L’établissement scolaire et sa Fondation visent maintenant de réduire l’empreinte carbone de leur portefeuille de 50% d’ici 2030. La première étape du plan consiste à obtenir une diminution de 30% d’ici 2025. 

«Nous sommes d’avis qu’un investisseur responsable doit maximiser l’utilisation de son pouvoir d’influence pour le mieux-être de la société et de l’environnement», dit le vice-recteur à l’administration, André Darveau.

C’est le 27 novembre lors de son conseil d’administration que l’Université Laval a finalement adopté son plan d’investissement responsable avec une cible qui «excède le précédent engagement».

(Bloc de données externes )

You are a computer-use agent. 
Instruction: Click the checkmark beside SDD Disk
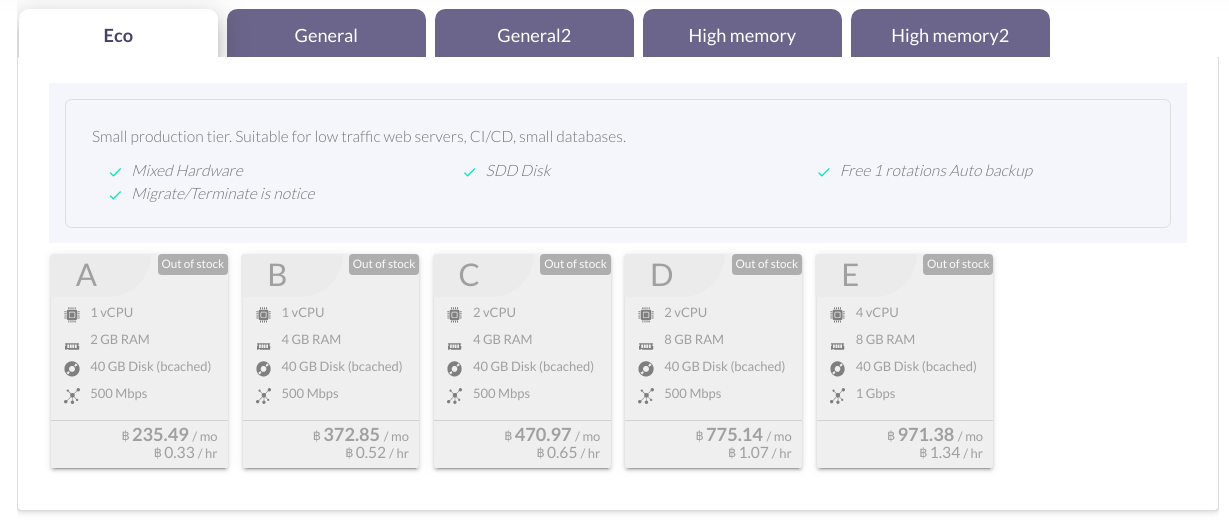[470, 172]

Le plan se divise en quatre axes, soit la réduction de l’empreinte carbone, la participation à des initiatives collectives d’investisseurs responsables, l’engagement actionnarial actif et l’intégration des facteurs environnementaux aux décisions d’investissement.

«Défi de taille»

La direction mentionne dans un communiqué que le travail vers des placements plus verts est déjà commencé. Tous les gestionnaires de placements retenus par la Fiducie globale sont notamment membres des United Nations Principles for Responsible Investment. 

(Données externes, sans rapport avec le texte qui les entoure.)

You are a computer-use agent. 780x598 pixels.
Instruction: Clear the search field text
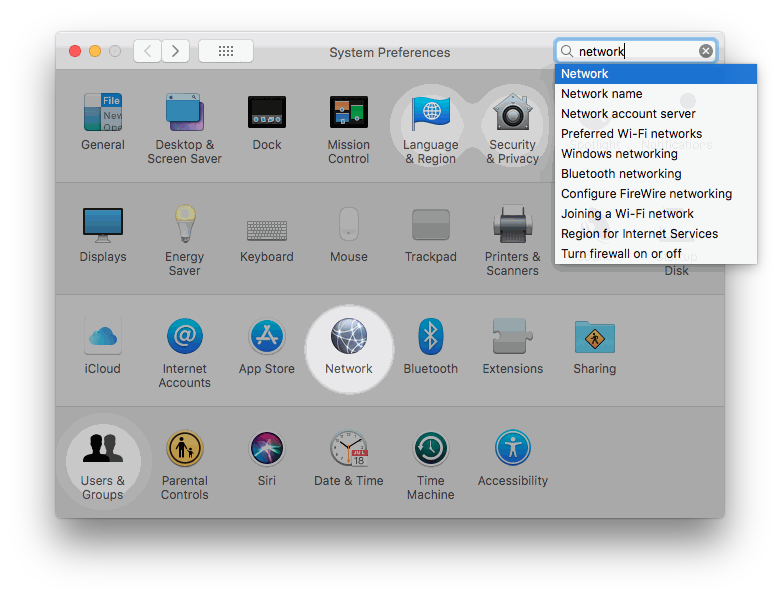pos(706,51)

«L’approche adoptée par l’Université et la Fondation nous permet de réduire l’empreinte carbone considérablement plus que ce que nous croyions au départ. Ce sera un défi de taille, mais je sais que nous sommes prêts à le réaliser», indique la rectrice, Sophie D’Amours.

L’Université Laval veut réduire de 50% son empreinte carbone
Photo d'archives Jean-François Desgagnés

En septembre dernier, Greenpeace Canada et la Fondation David Suzuki avaient pressé l’établissement de prendre position dans ce dossier, déplorant la lenteur du processus. 

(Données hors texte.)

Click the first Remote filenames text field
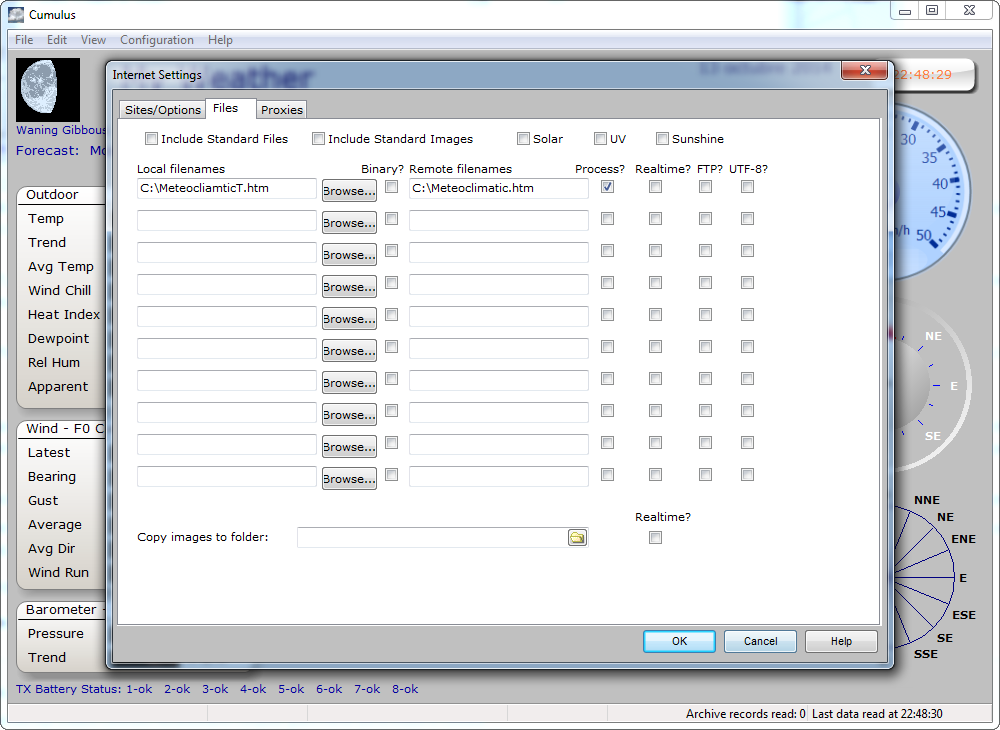The height and width of the screenshot is (730, 1000). 498,188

Rappelons que c’est en février 2017 que l’Université Laval s’était engagée à retirer de son portefeuille ses placements dans les entreprises productrices de pétrole. Elle devenait alors l’une des premières universités au pays à emprunter cette voie. 

En 2017, environ 5% des investissements de la fiducie de 220 millions étaient dans le secteur des énergies fossiles.

La semaine dernière, l’Université McGill s’est aussi engagée à diminuer ses placements à forte intensité de carbone dans son portefeuille. L’établissement vise devenir une institution carboneutre d’ici 2040.